La pièce se déroule lors d'un réveillon, toute la famille se retrouve autour de l'absente amoureuse des naufrages, dont il ne reste qu'un chapeau de paille...
un chapeau et l'amour qu'ils lui portaient...
Il reste aussi l'amour qu'ils se portent, la place qu'ils lui font encore, la douleur que son départ a imprimé sur chacun de leurs visages, son nom qu'ils n'arrivent plus à prononcer...
Le scenario se déroule et me touche de plus en plus profondément de minute en minute, au fil du temps qui ne s'écoule même plus. Je suis du regard les lumières qui fuient, les plaques mouvantes du sol qui perdent mes pensées dans les recoins sombres du décor.
L'émotion s'insinue dans le flot de mes souvenirs; elle vient faire son nid au fond de ma gorge comme un rappel de tous les mots qui restent bloqués à ce même endroit si souvent.
Après la tombée du rideau, après les applaudissements, quitter sans presqu'une parole les amis qui proposent d'aller boire un verre...peut-être pour garder égoïstement le ressenti si juste que les mots des acteurs ont fait naître en moi...

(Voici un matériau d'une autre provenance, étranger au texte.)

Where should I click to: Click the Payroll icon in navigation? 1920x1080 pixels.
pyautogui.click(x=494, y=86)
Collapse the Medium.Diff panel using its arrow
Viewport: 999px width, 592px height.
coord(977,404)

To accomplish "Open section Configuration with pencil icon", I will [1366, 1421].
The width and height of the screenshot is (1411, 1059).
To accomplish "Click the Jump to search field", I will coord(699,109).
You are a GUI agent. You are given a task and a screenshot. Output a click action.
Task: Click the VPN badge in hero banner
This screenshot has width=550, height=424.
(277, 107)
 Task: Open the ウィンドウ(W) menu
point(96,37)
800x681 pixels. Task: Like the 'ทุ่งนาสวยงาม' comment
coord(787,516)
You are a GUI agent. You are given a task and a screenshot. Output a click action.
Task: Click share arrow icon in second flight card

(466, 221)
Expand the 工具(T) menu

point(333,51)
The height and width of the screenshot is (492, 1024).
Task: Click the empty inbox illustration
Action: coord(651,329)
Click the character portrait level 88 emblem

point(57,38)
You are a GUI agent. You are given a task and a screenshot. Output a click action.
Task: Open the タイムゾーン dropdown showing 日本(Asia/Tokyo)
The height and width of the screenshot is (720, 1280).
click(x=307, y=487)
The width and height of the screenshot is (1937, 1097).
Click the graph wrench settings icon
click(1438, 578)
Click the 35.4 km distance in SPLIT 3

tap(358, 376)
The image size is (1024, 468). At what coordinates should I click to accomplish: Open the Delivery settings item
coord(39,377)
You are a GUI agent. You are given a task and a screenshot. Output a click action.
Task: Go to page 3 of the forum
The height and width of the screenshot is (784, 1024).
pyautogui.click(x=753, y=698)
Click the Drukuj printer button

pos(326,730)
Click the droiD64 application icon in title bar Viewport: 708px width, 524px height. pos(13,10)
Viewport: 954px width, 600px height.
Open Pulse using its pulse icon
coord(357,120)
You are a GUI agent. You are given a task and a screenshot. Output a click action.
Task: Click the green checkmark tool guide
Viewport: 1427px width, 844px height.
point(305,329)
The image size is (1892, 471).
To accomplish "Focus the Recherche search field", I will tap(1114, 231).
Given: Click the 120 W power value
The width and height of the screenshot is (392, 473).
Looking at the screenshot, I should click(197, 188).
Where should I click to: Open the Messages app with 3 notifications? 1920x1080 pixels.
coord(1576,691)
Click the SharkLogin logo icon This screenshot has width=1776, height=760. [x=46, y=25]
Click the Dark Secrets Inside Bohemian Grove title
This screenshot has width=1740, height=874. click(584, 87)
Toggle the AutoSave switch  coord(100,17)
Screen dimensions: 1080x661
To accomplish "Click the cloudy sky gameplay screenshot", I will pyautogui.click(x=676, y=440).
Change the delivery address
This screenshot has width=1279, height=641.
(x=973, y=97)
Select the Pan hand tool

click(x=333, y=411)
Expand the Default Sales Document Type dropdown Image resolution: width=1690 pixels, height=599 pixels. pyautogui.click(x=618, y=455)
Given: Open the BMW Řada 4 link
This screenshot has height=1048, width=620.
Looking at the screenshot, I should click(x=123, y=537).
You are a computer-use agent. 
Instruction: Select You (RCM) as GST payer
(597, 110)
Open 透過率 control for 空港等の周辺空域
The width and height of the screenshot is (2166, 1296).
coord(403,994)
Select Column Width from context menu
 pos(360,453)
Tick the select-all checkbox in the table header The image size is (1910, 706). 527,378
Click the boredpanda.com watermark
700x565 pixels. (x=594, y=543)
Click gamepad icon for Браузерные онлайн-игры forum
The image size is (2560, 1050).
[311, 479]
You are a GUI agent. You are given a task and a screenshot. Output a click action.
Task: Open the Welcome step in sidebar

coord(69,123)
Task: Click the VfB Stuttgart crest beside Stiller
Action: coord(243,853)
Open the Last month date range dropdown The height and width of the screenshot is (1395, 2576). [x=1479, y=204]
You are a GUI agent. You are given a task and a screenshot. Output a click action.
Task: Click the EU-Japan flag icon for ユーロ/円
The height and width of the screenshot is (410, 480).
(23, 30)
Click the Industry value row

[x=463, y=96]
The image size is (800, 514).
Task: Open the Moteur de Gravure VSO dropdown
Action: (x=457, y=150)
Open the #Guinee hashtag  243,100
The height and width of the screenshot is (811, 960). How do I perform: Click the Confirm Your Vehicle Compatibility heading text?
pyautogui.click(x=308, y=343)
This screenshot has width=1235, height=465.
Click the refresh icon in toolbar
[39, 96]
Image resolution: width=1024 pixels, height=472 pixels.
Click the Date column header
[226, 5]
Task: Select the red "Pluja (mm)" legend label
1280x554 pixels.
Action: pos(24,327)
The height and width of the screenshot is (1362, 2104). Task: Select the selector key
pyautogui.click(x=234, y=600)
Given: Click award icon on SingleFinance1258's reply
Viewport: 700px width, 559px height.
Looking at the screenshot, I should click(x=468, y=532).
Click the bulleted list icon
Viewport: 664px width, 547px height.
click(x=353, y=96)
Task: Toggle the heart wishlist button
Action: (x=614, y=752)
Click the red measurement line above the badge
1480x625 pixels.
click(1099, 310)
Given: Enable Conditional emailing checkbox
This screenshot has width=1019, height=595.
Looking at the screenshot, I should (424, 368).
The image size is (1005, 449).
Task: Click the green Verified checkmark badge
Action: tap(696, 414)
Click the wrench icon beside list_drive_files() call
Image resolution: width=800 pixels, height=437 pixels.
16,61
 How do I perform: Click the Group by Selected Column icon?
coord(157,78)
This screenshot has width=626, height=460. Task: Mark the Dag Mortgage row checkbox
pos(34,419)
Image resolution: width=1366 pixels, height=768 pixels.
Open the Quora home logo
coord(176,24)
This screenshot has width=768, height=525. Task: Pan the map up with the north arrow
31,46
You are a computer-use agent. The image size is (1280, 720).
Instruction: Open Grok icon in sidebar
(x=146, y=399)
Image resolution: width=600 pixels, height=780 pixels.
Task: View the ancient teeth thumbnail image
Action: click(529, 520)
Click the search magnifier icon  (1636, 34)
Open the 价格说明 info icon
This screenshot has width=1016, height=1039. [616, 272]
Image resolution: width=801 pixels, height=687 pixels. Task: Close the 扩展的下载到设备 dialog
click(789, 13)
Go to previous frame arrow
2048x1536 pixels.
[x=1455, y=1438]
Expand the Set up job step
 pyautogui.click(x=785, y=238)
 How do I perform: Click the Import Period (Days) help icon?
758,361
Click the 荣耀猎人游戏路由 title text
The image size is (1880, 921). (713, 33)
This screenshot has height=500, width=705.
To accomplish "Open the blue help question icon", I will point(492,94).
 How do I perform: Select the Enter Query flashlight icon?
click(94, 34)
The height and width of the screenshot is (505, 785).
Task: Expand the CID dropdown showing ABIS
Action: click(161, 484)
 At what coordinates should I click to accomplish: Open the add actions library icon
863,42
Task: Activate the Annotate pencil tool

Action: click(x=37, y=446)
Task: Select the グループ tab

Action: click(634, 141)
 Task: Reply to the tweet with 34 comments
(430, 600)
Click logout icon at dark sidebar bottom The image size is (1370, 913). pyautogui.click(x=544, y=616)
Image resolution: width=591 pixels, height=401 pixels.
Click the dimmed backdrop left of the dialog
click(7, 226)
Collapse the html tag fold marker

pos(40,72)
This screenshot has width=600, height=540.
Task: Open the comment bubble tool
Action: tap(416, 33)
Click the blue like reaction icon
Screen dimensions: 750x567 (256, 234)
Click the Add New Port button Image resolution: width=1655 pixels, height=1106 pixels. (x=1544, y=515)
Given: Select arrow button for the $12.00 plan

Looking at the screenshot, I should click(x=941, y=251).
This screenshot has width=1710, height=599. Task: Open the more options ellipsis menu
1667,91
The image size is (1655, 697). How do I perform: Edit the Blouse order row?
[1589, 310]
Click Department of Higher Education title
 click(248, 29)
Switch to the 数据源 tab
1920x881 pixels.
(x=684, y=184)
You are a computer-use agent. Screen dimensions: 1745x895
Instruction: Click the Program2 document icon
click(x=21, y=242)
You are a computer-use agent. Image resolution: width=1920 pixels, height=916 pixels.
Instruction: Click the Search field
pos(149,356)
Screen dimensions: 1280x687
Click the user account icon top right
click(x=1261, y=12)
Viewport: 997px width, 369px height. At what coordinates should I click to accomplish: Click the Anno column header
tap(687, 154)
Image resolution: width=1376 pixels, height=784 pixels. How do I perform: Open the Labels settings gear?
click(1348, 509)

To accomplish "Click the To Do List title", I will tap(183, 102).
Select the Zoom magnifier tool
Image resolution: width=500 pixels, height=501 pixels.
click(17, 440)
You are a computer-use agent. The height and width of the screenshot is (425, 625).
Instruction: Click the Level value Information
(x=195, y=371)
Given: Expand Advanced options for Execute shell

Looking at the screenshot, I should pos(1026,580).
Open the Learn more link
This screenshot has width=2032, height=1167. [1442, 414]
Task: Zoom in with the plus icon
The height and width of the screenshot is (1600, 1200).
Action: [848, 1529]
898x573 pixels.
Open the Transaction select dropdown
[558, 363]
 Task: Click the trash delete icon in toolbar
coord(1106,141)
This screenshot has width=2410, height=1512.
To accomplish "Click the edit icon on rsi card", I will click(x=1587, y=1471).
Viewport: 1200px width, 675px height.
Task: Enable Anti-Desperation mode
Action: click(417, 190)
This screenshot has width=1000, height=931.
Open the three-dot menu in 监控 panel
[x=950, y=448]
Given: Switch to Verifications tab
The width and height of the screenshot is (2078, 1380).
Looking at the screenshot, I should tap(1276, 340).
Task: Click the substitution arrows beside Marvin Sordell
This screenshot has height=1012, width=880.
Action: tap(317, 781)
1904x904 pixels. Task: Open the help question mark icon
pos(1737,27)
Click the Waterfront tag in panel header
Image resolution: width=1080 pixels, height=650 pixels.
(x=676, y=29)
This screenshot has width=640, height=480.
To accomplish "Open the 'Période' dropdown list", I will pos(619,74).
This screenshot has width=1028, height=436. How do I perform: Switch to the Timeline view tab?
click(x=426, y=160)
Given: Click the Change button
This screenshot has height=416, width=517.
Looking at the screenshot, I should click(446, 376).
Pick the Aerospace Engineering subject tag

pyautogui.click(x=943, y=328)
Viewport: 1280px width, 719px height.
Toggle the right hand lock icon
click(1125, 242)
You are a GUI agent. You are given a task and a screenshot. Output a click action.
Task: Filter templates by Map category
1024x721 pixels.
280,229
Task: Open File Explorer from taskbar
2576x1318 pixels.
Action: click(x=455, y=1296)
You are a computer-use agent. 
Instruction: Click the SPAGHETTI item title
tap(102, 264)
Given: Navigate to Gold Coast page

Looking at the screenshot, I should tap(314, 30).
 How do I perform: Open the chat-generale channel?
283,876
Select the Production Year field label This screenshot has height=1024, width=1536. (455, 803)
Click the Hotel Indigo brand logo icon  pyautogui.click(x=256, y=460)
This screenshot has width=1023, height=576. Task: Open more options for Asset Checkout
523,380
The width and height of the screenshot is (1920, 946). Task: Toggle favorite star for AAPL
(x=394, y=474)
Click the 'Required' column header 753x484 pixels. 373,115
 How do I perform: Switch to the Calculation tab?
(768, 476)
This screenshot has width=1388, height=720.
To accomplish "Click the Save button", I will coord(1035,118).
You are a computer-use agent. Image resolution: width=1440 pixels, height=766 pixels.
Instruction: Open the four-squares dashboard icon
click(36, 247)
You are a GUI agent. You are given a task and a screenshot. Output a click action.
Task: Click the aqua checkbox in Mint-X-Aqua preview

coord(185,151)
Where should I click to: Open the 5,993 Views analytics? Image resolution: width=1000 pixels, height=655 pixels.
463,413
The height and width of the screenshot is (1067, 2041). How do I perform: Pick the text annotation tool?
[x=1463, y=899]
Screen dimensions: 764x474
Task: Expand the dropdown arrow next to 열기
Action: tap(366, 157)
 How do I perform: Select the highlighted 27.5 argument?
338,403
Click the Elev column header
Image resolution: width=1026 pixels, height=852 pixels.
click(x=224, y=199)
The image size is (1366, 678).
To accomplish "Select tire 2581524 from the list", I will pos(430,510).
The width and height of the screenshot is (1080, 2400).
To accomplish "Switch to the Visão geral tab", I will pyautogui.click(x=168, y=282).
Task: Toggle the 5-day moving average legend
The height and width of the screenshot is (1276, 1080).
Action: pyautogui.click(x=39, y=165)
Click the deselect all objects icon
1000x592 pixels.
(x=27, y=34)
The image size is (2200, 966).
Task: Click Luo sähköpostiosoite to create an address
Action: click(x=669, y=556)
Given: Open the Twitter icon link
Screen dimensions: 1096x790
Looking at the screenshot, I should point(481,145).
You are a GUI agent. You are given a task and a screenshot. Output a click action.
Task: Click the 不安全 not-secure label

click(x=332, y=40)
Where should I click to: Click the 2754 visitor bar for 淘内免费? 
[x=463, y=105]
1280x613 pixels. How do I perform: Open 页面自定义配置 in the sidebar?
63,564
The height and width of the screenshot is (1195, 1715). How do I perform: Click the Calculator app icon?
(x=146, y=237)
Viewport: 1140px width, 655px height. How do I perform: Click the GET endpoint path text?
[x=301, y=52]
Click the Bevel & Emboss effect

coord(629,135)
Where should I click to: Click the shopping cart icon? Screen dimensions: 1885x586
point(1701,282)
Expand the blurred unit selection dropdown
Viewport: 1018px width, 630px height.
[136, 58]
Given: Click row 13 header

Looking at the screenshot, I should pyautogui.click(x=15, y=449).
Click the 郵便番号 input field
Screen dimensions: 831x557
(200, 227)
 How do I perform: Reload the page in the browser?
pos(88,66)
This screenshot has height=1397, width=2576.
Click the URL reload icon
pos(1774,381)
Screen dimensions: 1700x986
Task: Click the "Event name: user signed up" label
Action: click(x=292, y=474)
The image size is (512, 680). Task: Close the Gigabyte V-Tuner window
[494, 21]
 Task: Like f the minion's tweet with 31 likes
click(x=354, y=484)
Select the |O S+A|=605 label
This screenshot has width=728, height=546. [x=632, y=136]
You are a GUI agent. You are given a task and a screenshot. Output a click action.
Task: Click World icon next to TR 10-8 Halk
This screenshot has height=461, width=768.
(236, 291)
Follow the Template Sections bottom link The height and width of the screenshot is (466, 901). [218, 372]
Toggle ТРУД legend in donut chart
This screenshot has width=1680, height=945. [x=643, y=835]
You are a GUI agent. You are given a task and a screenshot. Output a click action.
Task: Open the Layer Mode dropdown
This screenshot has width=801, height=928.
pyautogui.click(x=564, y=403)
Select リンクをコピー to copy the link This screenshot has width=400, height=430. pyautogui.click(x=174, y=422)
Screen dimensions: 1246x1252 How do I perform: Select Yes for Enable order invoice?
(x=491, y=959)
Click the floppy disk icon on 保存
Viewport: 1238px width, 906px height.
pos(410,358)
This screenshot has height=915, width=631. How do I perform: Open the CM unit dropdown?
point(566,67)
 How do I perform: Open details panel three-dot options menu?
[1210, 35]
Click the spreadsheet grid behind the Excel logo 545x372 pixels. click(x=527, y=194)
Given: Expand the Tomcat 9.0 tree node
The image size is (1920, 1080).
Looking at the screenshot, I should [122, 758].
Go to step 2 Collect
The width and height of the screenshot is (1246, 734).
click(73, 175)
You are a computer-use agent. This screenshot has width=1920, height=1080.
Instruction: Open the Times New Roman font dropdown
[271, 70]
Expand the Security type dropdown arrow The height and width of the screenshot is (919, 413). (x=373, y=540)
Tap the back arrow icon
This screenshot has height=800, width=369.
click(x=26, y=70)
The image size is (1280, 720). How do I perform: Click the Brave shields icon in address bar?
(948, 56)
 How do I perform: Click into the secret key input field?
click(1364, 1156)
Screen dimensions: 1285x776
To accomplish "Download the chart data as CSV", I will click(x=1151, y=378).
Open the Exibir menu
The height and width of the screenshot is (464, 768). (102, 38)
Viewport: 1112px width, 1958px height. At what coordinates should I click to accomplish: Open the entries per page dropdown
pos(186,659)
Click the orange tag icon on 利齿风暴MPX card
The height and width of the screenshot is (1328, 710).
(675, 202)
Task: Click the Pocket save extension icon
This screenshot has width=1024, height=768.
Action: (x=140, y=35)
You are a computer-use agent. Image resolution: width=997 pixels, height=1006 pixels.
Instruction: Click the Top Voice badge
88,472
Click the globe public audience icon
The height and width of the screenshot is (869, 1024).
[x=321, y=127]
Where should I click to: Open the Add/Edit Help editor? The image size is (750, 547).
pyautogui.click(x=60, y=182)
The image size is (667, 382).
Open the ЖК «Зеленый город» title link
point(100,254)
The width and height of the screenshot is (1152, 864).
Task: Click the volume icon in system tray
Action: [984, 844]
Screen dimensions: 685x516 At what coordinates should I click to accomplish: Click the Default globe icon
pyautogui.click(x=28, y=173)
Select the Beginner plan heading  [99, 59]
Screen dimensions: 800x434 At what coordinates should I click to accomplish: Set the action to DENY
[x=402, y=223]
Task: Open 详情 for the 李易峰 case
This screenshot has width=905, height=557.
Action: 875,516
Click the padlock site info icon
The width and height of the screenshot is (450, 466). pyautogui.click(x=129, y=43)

Rentrer à pied par les rues froides, en suivant machinalement les pointillés lumineux des réverbères semés là par un Petit Poucet stellaire,
Sourire des changements de couleur des feux, devenus inutiles à l'heure où les voitures ne sortent plus,
Profiter du silence de la ville et de la nuit complice pour laisser vagabonder mon esprit sur la façon dont je vais vous raconter ma soirée et ce spectacle...
Penser à elles, enfin, mes absentes dont il ne reste que l'amour qu'on a partagé avec elles, à l'heure où les fêtes de fin d'année vont nous rappeler, au milieu du plaisir d'être ensemble, combien elles nous manquent et elles continueront de nous manquer.
Très belle pièce, et beaux souvenirs ravivés.